Como se pode diagnosticar a depressão a partir do diabetes ou de outras doenças?
SARTORIUS: Temos duas coisas aí. Os próprios pacientes ainda escondem isso. Há uma dificuldade de aceitar a doença. Uma certa vergonha. A outra coisa é que médicos generalistas, clínicos gerais e endocrinologistas têm dificuldade de diagnosticar as doenças mentais, embora elas estejam hoje muito bem descritas e seus sintomas sejam bem diferentes dos da tristeza momentânea. No caso do diabetes, você tem um quadro de problemas relacionados que muitas vezes acabam desencadeando a depressão. Há aumento do peso, dificuldade de praticar exercícios físicos, complicações no metabolismo, comprometimento de produtividade no trabalho e perda de qualidade de vida. Esta é uma preocupação econômica para os governos e as empresas, inclusive. As pessoas não deixam de ir para o trabalho. Elas vão até lá, mas é como se não estivessem lá. Não conseguem produzir. Chamamos isso de presenteísmo. A pessoa tem dificuldade de aceitar, não é orientada sobre a doença e tenta levar a vida e frequentar o trabalho como antes.

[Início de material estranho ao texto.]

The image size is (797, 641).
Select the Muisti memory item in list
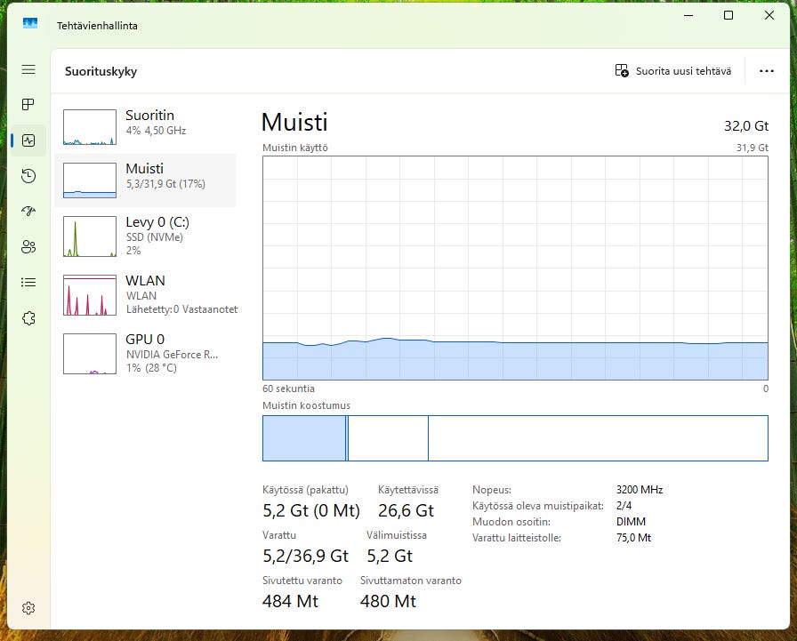pos(146,180)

Como lidar com o problema?
SARTORIUS: É preciso capacitar os médicos e os enfermeiros. A superespecialização não pode fazer com que os profissionais deixem de observar sintomas comuns de doenças que não são da sua área. Temos cada vez mais médicos especializados e isso traz bons resultados, mas não podemos deixar de ter uma visão geral. Um médico de um paciente com diabetes pode perceber certos sintomas e indicar o tratamento para a depressão. Quanto mais rápido o tratamento para a depressão, mais benefícios vão aparecer também no tratamento do diabetes.

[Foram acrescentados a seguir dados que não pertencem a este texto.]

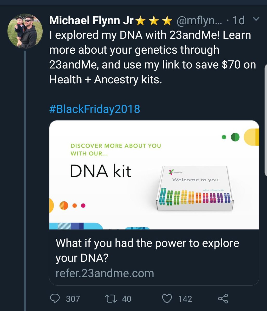Open Michael Flynn Jr's profile picture
Image resolution: width=267 pixels, height=311 pixels.
point(25,31)
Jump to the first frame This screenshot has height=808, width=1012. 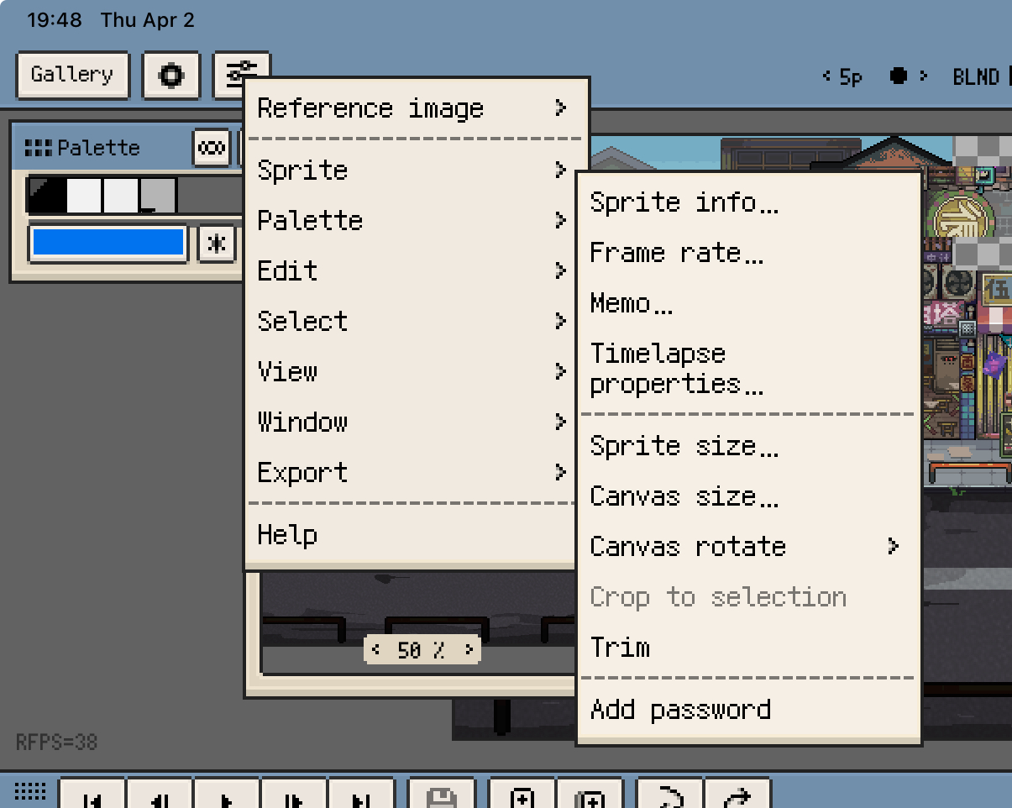point(92,798)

Qual a sua avaliação sobre o tratamento da depressão hoje e sobre os problemas relacionados a ela?
SARTORIUS: O tratamento evoluiu muito. Os medicamentos melhoraram e os efeitos colaterais foram reduzidos. Mas ainda há uma resistência grande à doença, há o estigma. As pessoas ainda escondem a depressão dos próprios filhos, pais e parceiros. E a doença atinge toda a família, interfere na convivência. Muitas pessoas não sabem como lidar com isso. Se não tratada, a depressão se relaciona com o uso de álcool e drogas e aumenta o risco de suicídio.

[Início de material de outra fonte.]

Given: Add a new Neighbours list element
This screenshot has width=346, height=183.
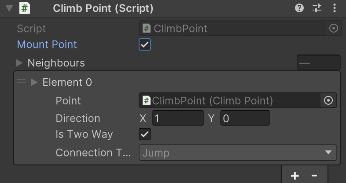Looking at the screenshot, I should 294,176.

Como o senhor vê a produção brasileira no campo da psiquiatria?
NORMAN SARTORIUS: Há pessoas fazendo estudos importantes. O país deve aproveitar o momento de crescimento e aumentar também a produção científica. Isso é essencial, porque este desenvolvimento econômico e social visto em países como Brasil, Índia e México traz algumas características próprias. As famílias estão indo mais para as cidades grandes. E os núcleos familiares estão menores, com dois ou três membros e todos repletos de obrigações, com pressões vindas da sociedade e do trabalho. Antes, você tinha um irmão olhando pelo outro, mais gente cuidando uma da outra. Hoje, as pessoas estão isoladas, cada uma no seu quarto, trabalhando a maior parte do tempo. O serviço de saúde tem de se ajustar a isso. Há outro fator: as pessoas estão vivendo mais, bem mais. A medicina melhorou. Então, estamos diagnosticando muita coisa, com mais frequência, principalmente para pessoas com mais de 25 anos. A dificuldade é fazer a relação entre os problemas. É um desafio para o sistema de saúde.
O senhor falou em aumento de doenças mentais em pessoas com mais de 25 anos. Registram-se muitos casos de depressão de crianças e adolescentes atualmente. Qual a sua visão sobre o assunto?
SARTORIUS: Acho que há um excesso de notificações de casos de depressão em crianças. Este é um fenômeno bem marcante nos Estados Unidos. Tornou-se quase padrão entre os colegas americanos este diagnóstico. É como um ditado que usamos em psiquiatria: "Para quem tem só um martelo, qualquer coisa vira prego". Usam-se os mesmos critérios de avaliação para adultos e crianças. Mas crianças não são pequenos adultos.